▶ **Data for this exercise**:
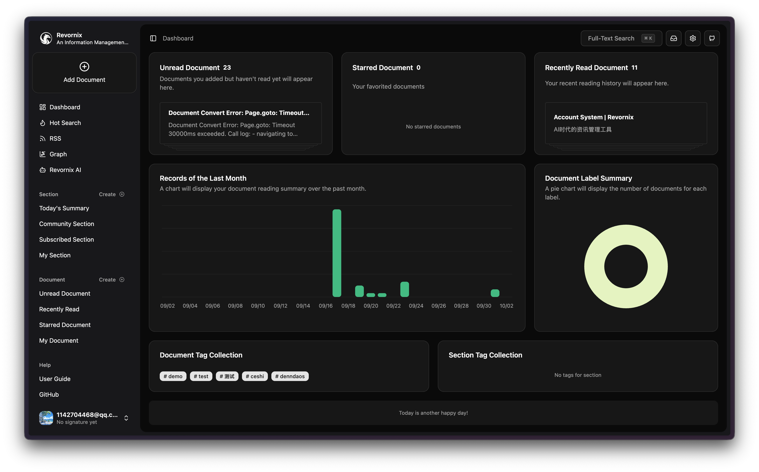Go to Starred Document in sidebar
Image resolution: width=759 pixels, height=472 pixels.
point(65,325)
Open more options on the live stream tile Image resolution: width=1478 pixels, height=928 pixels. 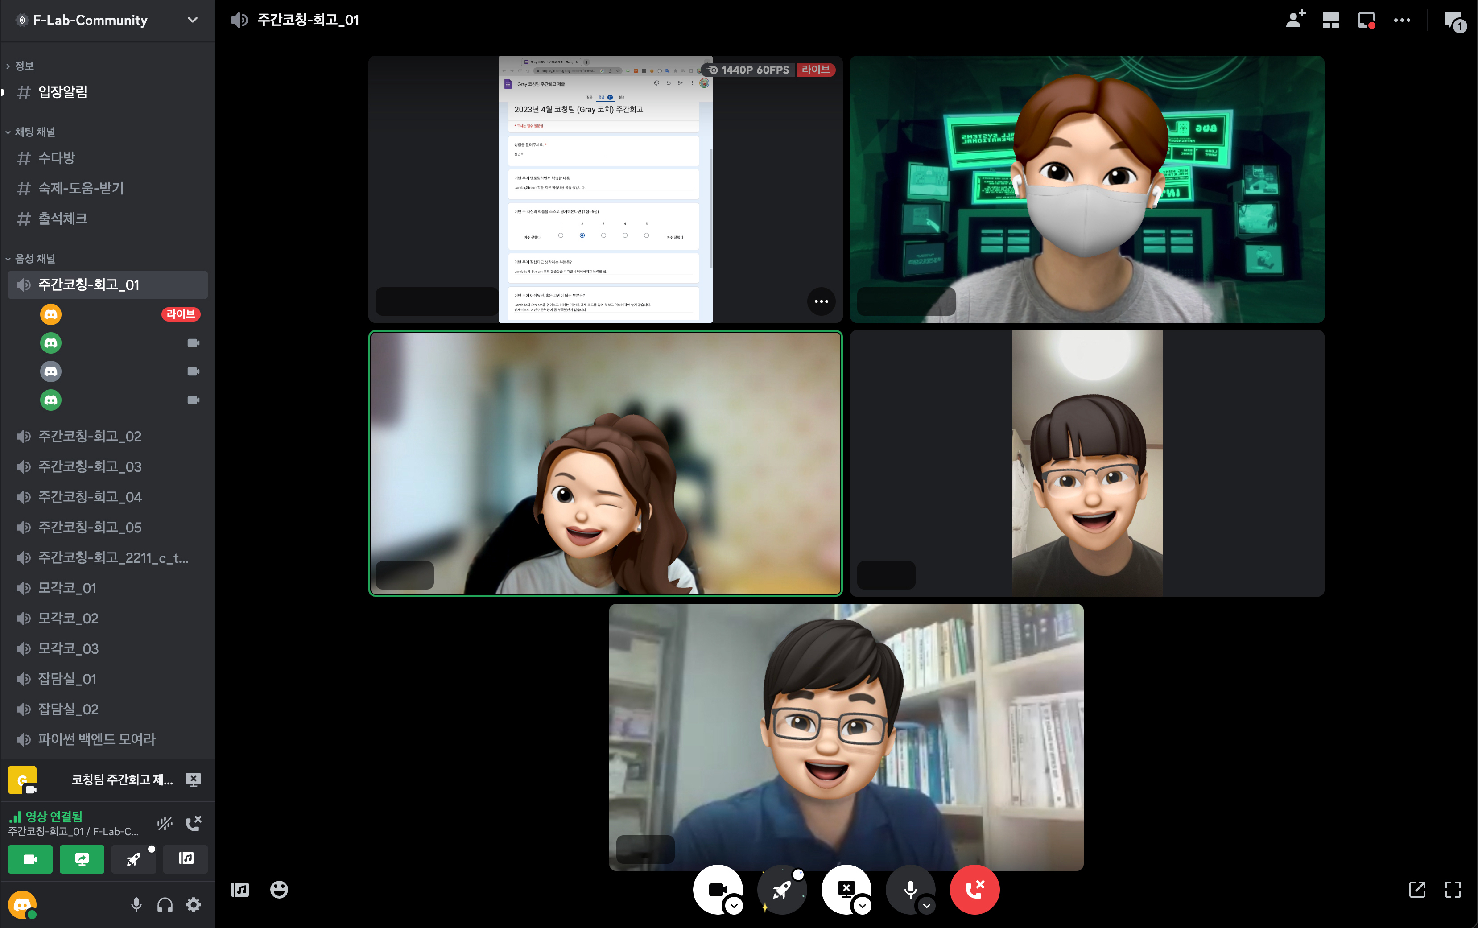pyautogui.click(x=821, y=301)
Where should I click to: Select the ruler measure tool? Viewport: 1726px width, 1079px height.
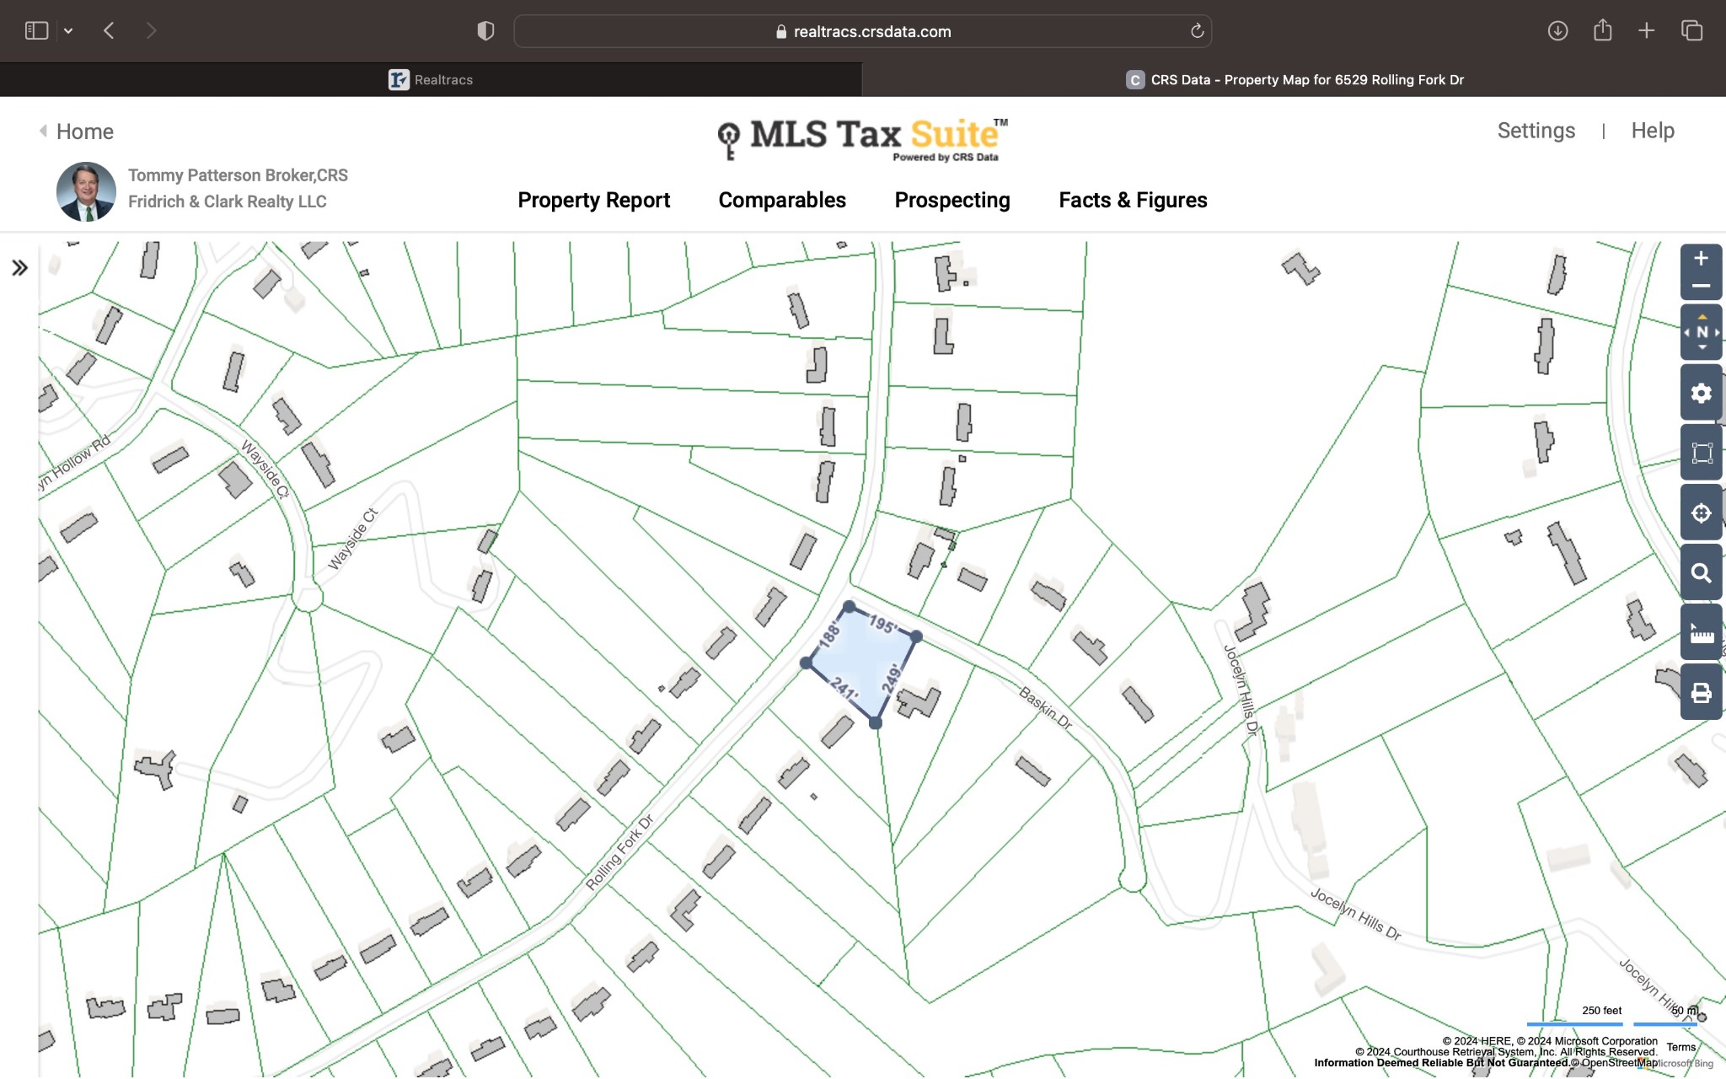coord(1701,634)
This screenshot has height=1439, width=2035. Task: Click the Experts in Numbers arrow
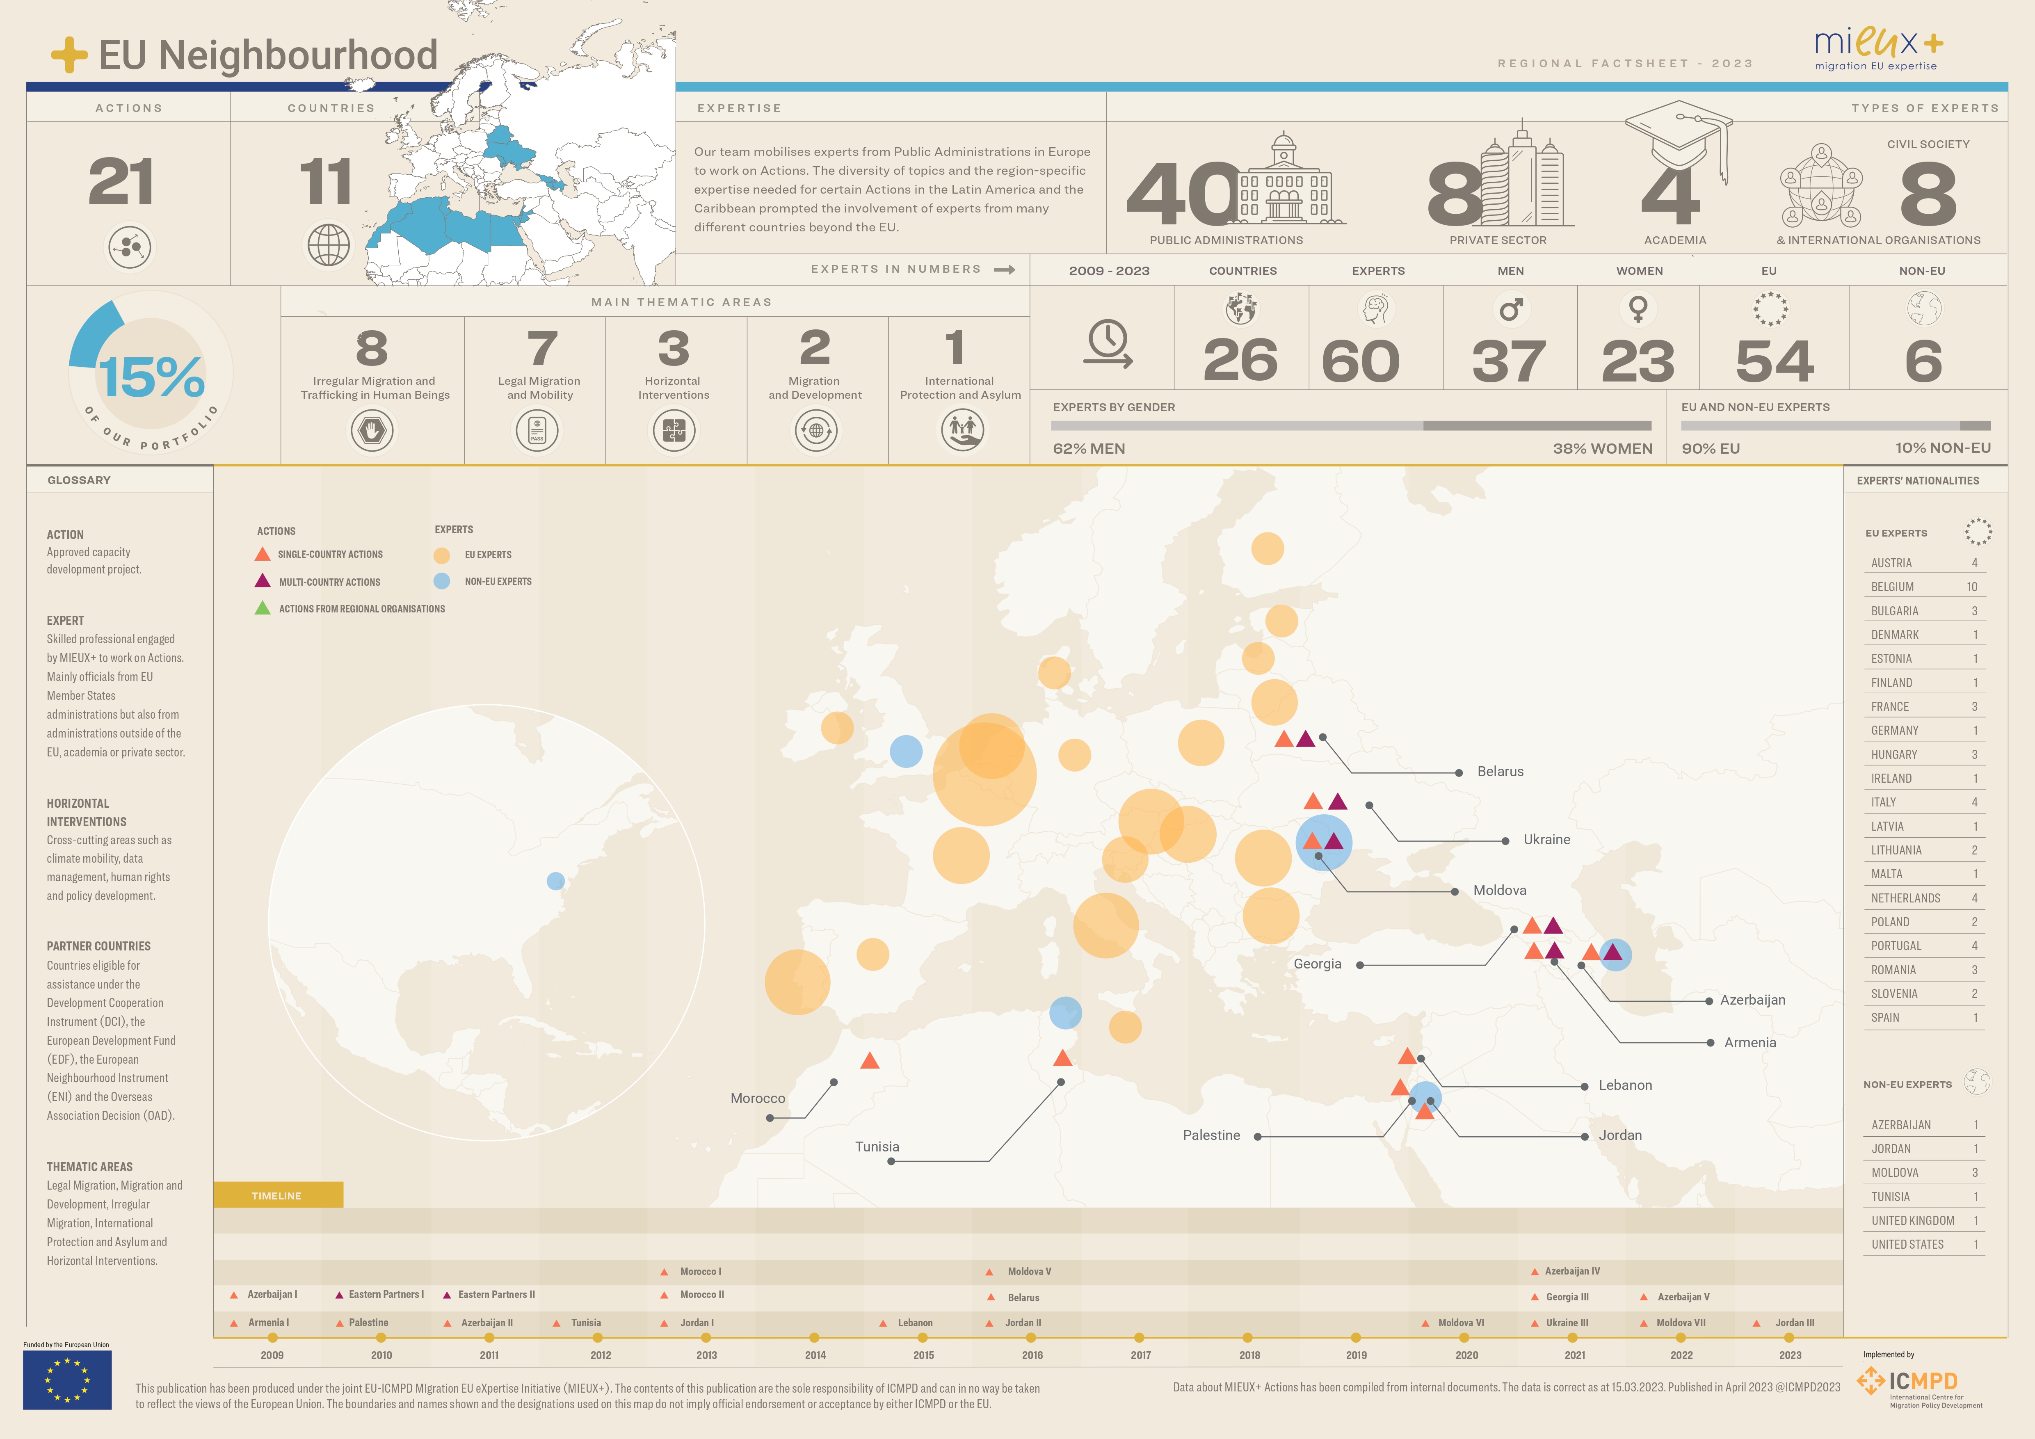click(x=1005, y=269)
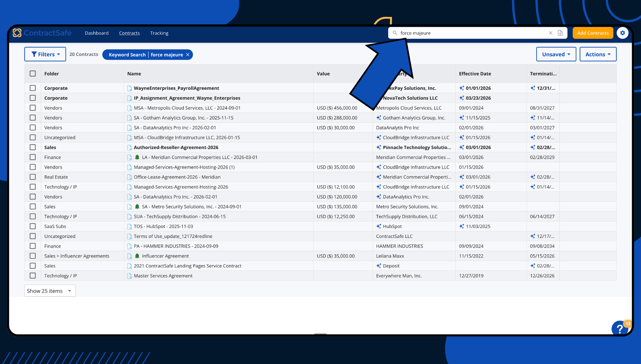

▶ **What you should do**:
An exact transcription is requested of each line from the one that holds "This screenshot has" to the end of the listing above, both boundary lines included; pictures are to be omitted.

▶ **Task solution**:
This screenshot has height=1439, width=2035. Task: Click the Experts in Numbers arrow
click(x=1005, y=269)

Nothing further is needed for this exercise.